What Agilists can learn from Amanda Nunes
I want to suggest a possible frame for thinking about the future of agility and the place in it of traditional Agile. It’s a sketch – some thoughts that came to me as I spent three hours in the car yesterday.
The tl;dr is that I think we’re bumping against the problems of success with what we’ve done – in the domains where Agile practices and methods work, we’re adopting and improving them. Where we get in trouble is the areas where we’re looking to replicate that success in other domains without adapting enough. We’re learning that the thing that works here may not be the thing that works there. Being the best wrestler in the world doesn’t help when you opponent can hit you with an elbow. I’m not sure that the patterns that will result in agility in operations or in decisionmaking will look much like the patterns that result in agility in delivery.
I come from a background of technical delivery using Agile (Scrum and Kanban, with a bit of “XP lite”). My universe was bounded by the scope of a defined project where agile practices dramatically improved our delivery toward defined goals by supporting the development of high-performing teams, clarifying what wasn’t really clear, removing obstacles, and engaging customers to make the handoff to production use go more smoothly. These projects ranged from the trivial (build an API that allowed a customer from one company’s website to move to another company’s website with customer and purchase information intact) to the moderately complex (stand up two data centers) to the highly complex (rebuild an enterprise wide customer-data management system for a global company).
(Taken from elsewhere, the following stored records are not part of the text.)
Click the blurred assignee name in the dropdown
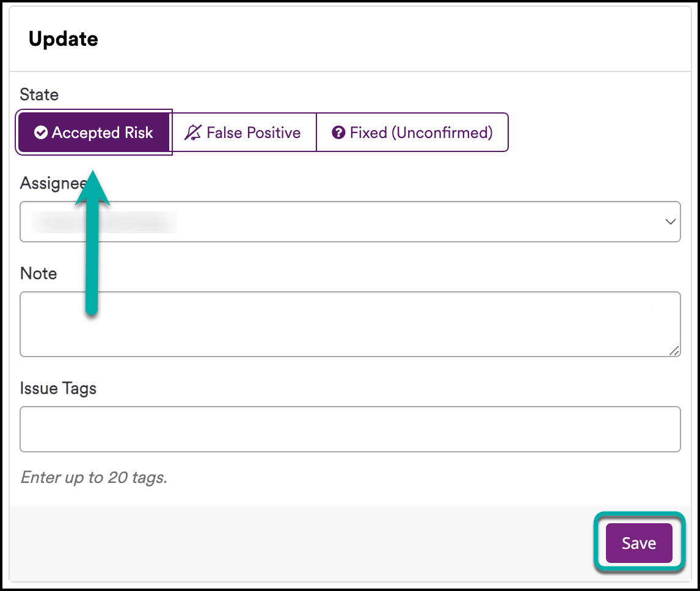This screenshot has width=700, height=591. (x=104, y=222)
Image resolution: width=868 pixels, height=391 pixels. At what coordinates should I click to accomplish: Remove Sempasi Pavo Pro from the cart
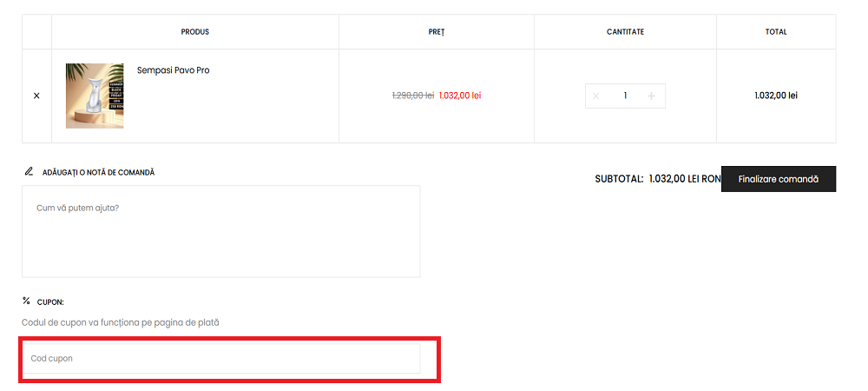[x=36, y=96]
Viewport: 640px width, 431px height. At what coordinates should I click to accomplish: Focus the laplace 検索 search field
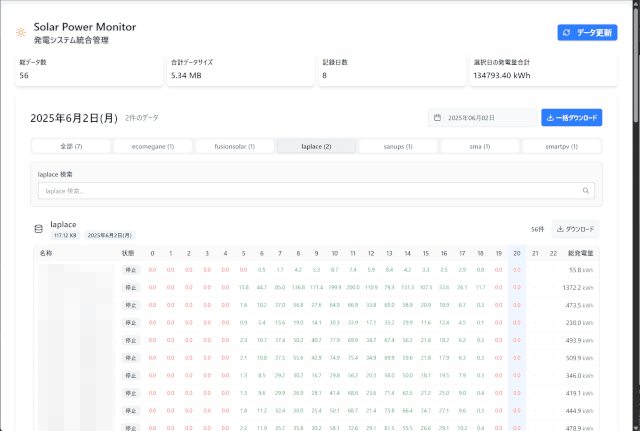pos(310,190)
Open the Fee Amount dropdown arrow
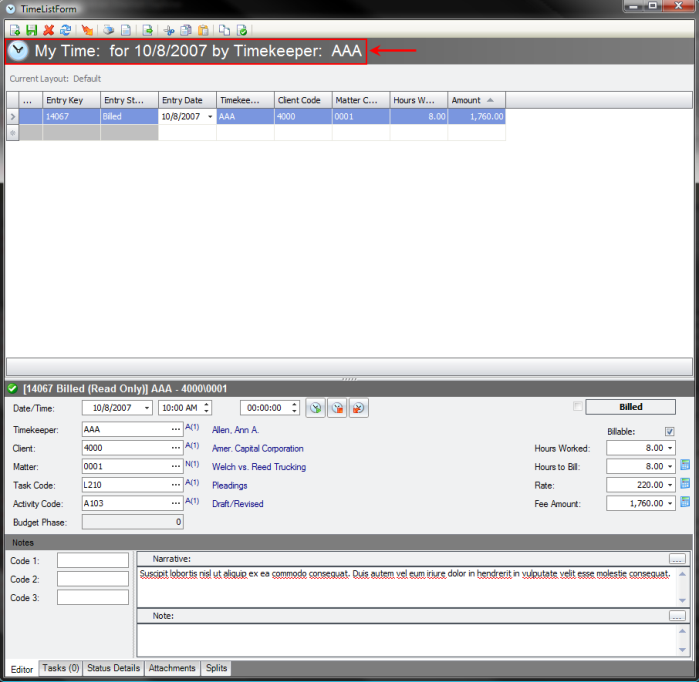This screenshot has width=699, height=682. click(668, 503)
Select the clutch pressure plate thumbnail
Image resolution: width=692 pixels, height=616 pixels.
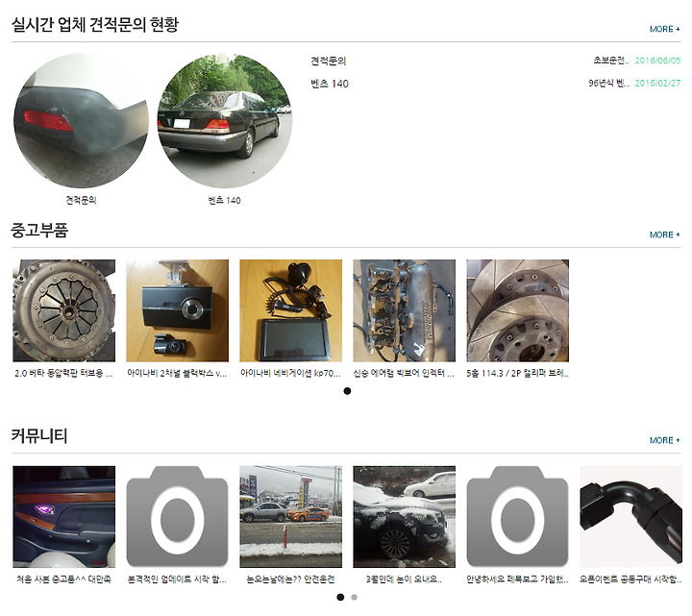click(64, 310)
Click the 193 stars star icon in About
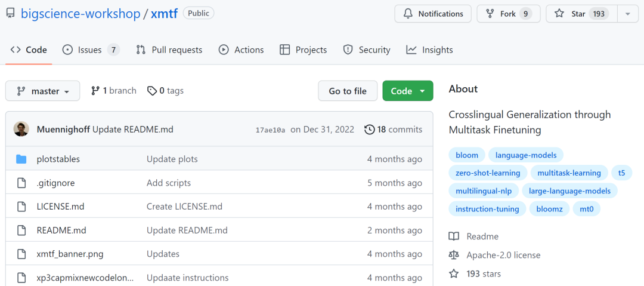Image resolution: width=644 pixels, height=286 pixels. 454,274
On that playing field, Agile just plain works.
I migrated into improving the performance of technical delivery organizations, using agile practices (i.e. if every delivery group in the organization acted like the high-performing groups I’d supported, we believed the whole group would be high-performing). I’d say here the experience was more mixed – we eliminated the worst Dilbertisms, lowered the level of friction, moved the best teams upward a lot and moved the medium performing ones up as well. But we ran into organizational and institutional barriers. This started me thinking about what agile organizing principles past the team level would look like and led me to SAFe.
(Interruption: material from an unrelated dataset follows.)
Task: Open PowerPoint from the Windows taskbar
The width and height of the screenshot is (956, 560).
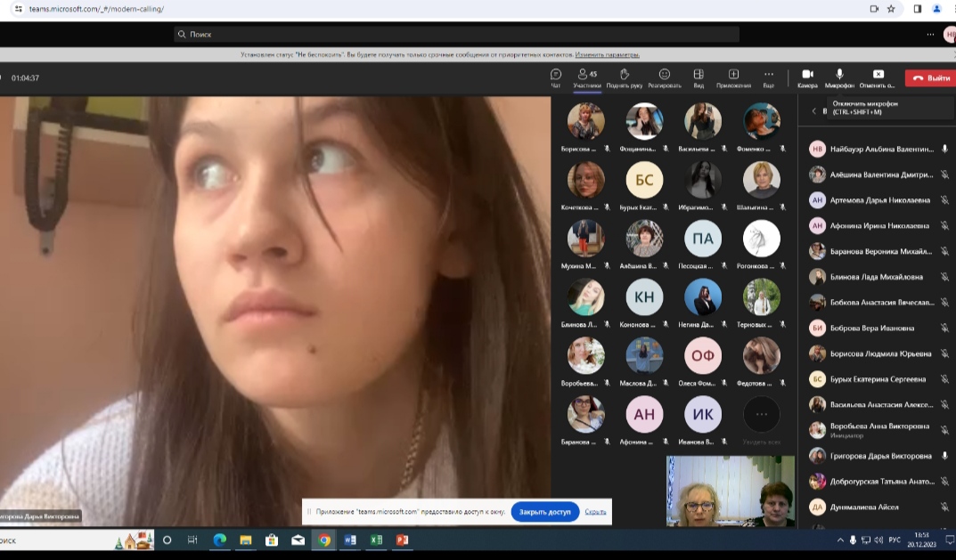Action: coord(402,540)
Finally, I became involved in enterprise-wide transformations, where either we were changing all of a business unit within a large enterprise or all of a smaller or medium-sized one. One of the key changes is that we were starting to get engaged with strategic decisionmaking. Here the record is a lot more mixed. Looking across the universe of transformations I know of, I’d say the overall record is the same or worse.
I’d comfortably say all these efforts had immediate ROI in the form of improved delivery. They sometimes – but not always – had improvement in the form of cracking open the organization to broader systemic change and building a cadre of people in the organization who were interested, involved, and committed to the change. But they bogged down – and what I see across organizations that are on their third or fourth wave of Agile transformation – is that they always bog down. There are a lot of specific reasons why, in my view, but what I want to suggest here is a sketch of a systematic explanation.
Let’s imagine that the ecology of any organization (and I do think of them as ecologies…) has three main roles (manifested throughout the organization in all kinds of specialties).
They deliver (they _create_ things – build cars, install machines to build cars, write code in support of the building and installing, etc. etc.)
They operate (they run the things necessary to build cars – ranging from keeping the bathrooms working to maintaining the machines to collecting the money to paying the people who work there)
They decide (they make decisions about what to deliver and how to operate at levels from the highly strategic – what kind of cars? – to deeply tactical – what brush do I use on this toilet?)
Now all three activities interpenetrate at every level of the organization (or they _should_ - that’s one of the points of Agile). But as the ecologies grow, they develop more and more specialized niches, and we wind up with niches where the primary focus is delivery, or operation, or decisionmaking.
And what we see in organizations is increasing isolation not only in the traditional functional silos but between these three functions within silos.
Decisonmaking has increasingly become divorced from execution; delivery from operations.
We’re working in the technical space to solve the delivery – operations gap with DevOps (Which works a treat!). But we’re left with similar gaps in other, equally critical parts of our organizations.
But I don’t think we’re there yet for the rest of the organization.
And I think what thwarts us is that we work on one leg of the stool at a time; we work to make delivery more responsive using Agile methods, but we’re limited by inflexible operations (not just technical operations, but HR and finance and facilities, as examples) and by strategies that are measured more through measuring accomplishment (did we do the thing we’re paying for?) and through success (did it accomplish its’ desired outcome?). And I’m not sure that we – yet – have recipes as good for dealing with operations or with decisionmaking as we do for delivery.
Agile practices as we know them grew up in a subsection of one of these specialized niches – in the delivery of software. We’re like a boxer who – having won in their weight class – decides to step into the ring at a UFC fight.
We need to build libraries of skills to address operations and decisonmaking to help organizations make them as responsive as we’ve been able to make software delivery. I’d caution folks about simply copying and adapting the patterns that work in one domain.
We need to work on all three to get past local success. A successful UFC fighter must be able to box, to strike, and to grapple – there are very few successful one-skill fighters.
In the Agile community, we need to be more like Amanda Nunes and less like Floyd Mayweather.